News media have mostly garbled their reports of a new study of the income effects of marriage, published by the Institute of Marriage and Family Canada (IMF). They left the impression that poor people can't afford to get married. But what “The Marriage Gap Between Rich and Poor Canadians” actually shows is that the poor cannot afford not to get (and stay) married – unless they want to remain poor.
In fact the IMF study shows that marrying lastingly is a ticket upward into a higher income group for anyone. The facts are straightforward: marriage declined steadily in Canada after 1976, and then stabilized after 2000. Among the rich, the proportion of married declined over that quarter-century only slightly, from 95 to 86 percent; among the middle class the decline was sharpest, from 68 to 49 percent; the proportion of the poor who were married fell from 25 to 12 percent.
Marriage, then kids, equals prosperity
How does marriage promote wealth?
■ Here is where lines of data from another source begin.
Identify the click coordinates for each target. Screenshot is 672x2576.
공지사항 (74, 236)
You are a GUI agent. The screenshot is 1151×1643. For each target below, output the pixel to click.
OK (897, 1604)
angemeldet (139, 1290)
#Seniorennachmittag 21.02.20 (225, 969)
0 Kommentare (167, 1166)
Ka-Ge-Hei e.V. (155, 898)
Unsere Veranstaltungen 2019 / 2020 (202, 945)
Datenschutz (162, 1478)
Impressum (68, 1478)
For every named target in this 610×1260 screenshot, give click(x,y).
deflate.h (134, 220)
Housing costs are halved; parenthood encourages thrift; stability enhances productivity (in married men, by 26 percent). The result: “Those who finish high school, work full time, and marry before having children are virtually guaranteed a place in the middle class. Only about two percent of this group ends up in poverty.” Also, the children of intact marriages are far likelier to graduate from college.
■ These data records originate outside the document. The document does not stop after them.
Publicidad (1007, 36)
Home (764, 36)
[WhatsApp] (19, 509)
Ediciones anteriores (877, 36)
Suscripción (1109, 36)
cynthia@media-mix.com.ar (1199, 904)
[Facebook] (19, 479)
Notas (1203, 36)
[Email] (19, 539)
An American study published in January finds the same: “Where is the Land of Opportunity? The Geography of Intergenerational Mobility in the United States,” by Harvard economist Raj Chetty. Not only is single motherhood the biggest impediment to social mobility, growing up in a neighborhood with many single mothers is the second biggest. Poverty comes fifth; it is not the maim impediment to upward mobility.
Given the strength of the case, the IMF report is curiously muted. Perhaps it fears – understandably – that praising conventional marriage will be labelled discriminatory against single parenthood or gay marriage. Or could a focus on the problems of single motherhood strengthen the argument for abortion?
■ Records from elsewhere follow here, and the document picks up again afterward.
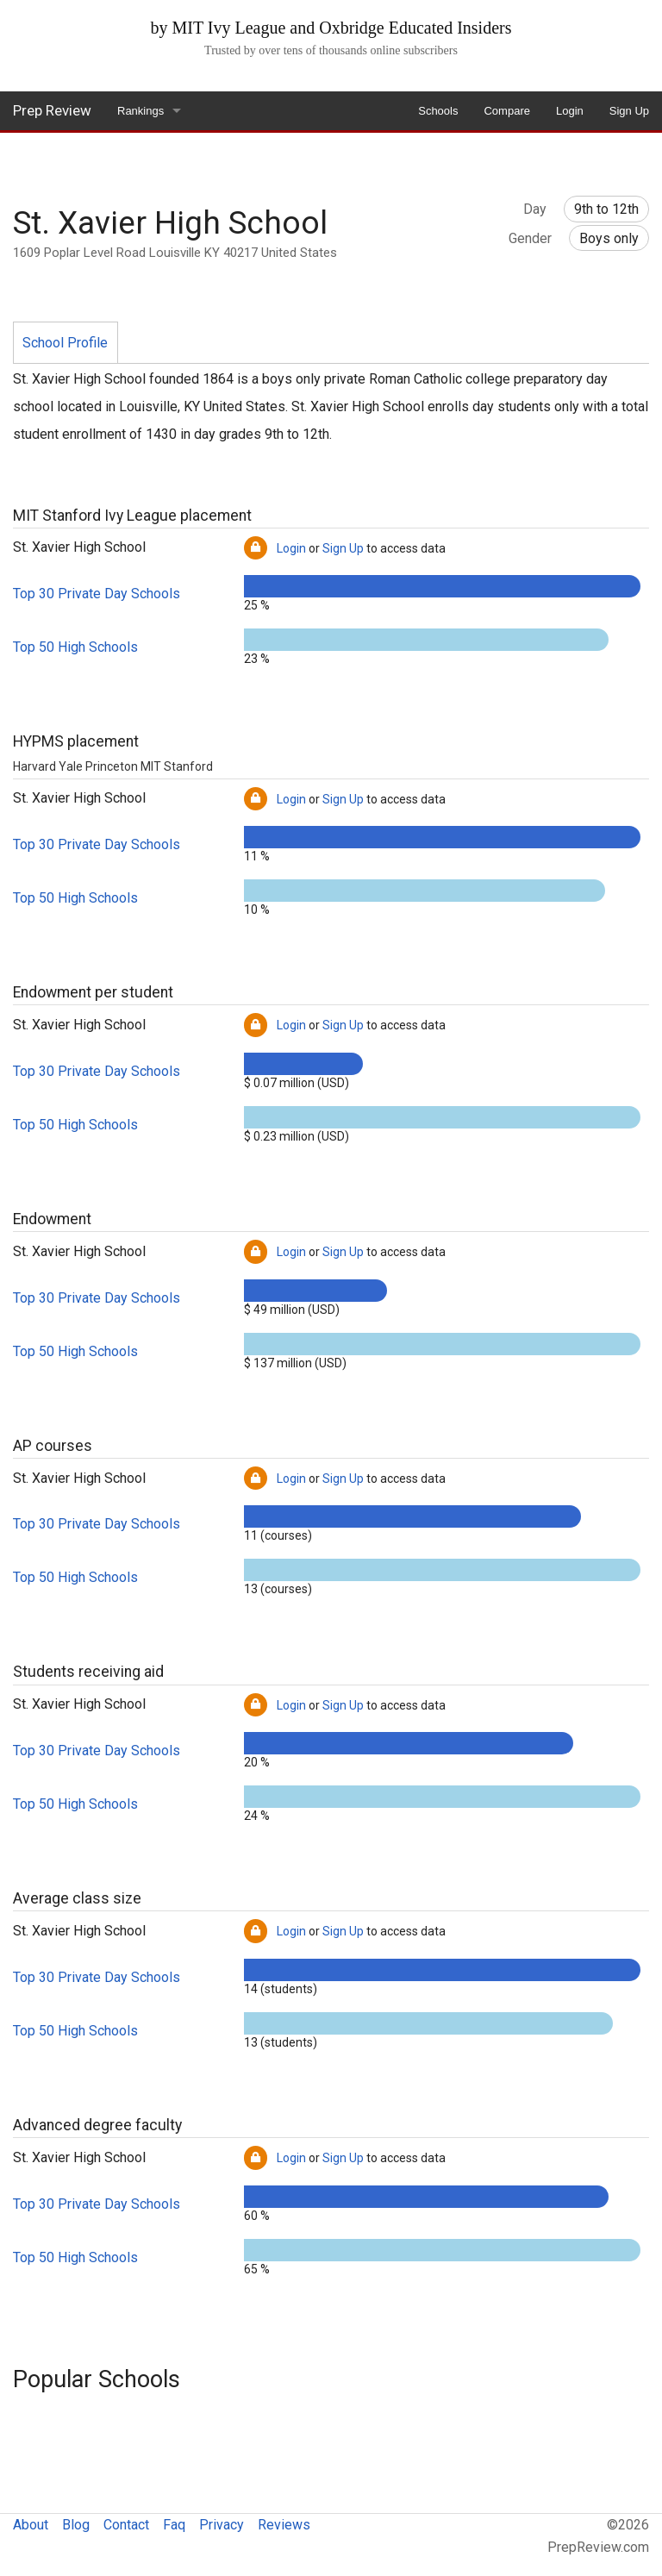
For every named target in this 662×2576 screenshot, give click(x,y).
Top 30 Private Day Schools (96, 593)
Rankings (140, 110)
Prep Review (52, 110)
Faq (174, 2525)
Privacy (221, 2525)
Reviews (284, 2525)
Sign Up (629, 110)
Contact (126, 2525)
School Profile (65, 343)
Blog (76, 2525)
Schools (438, 110)
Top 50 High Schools (75, 647)
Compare (506, 110)
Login (570, 110)
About (30, 2525)
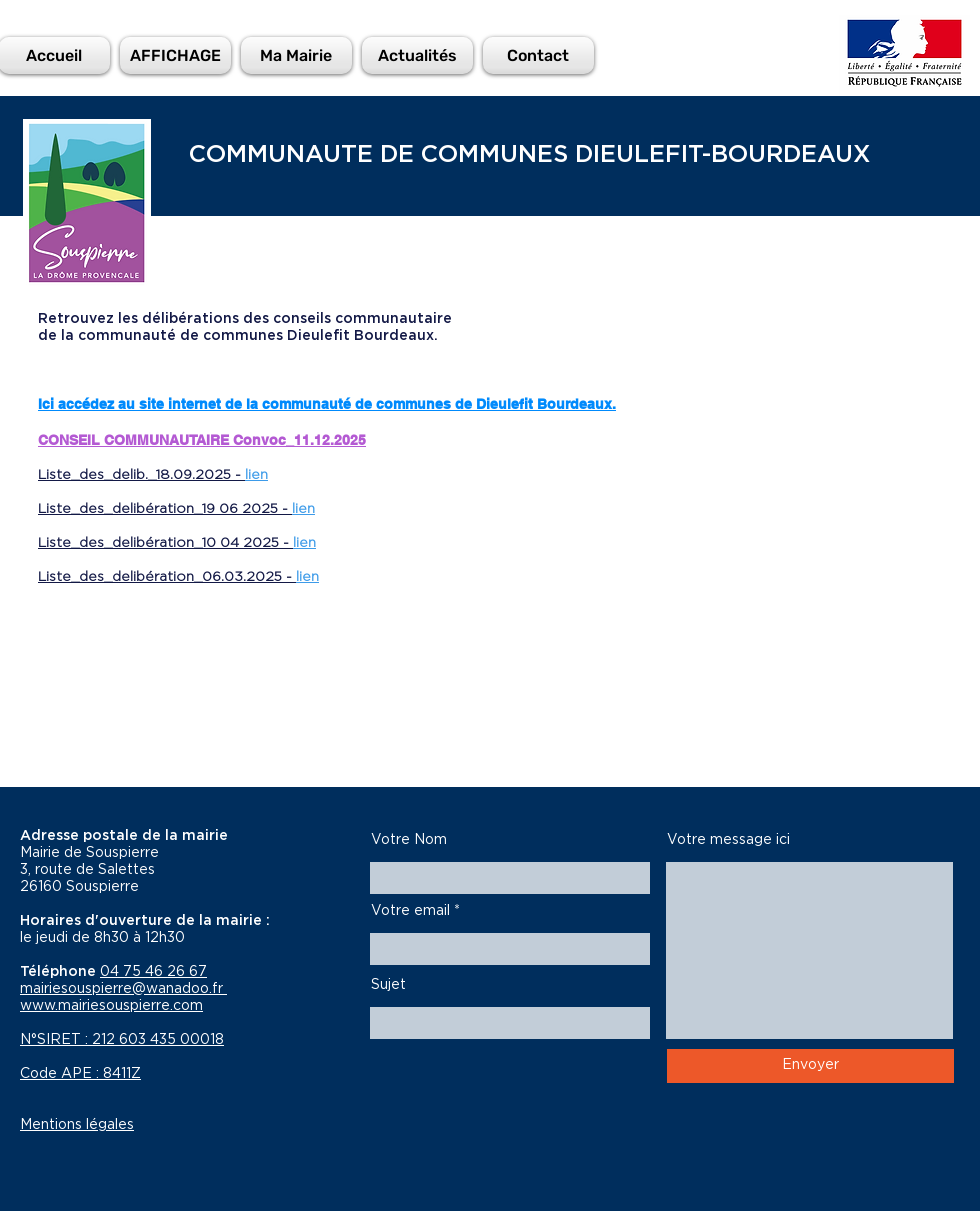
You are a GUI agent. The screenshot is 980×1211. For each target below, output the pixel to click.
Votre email (410, 911)
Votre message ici (728, 840)
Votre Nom (409, 840)
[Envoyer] (810, 1066)
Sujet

The IMF argues that while “Marriage is not a silver bullet for social problems…healthy marriages do promote economic and social goods – both privately and publicly.” It recommends government play “a modest role” in promoting marriage with educational campaigns, subsidizing (as Australia does) marriage counselling, and allowing tax splitting for couples (a promise made by Canada's Conservatives while winning the last election, which they are now reneging on).
Christians take note
But it is churches and their leaders, not politicians, who ought to be motivated by this report. Three-quarters of Canadians and 80 percent of Americans still get married in church; when clergy in a community combine to insist on marriage prep courses the resulting relationships last longer – as does their church membership. It’s a win-win.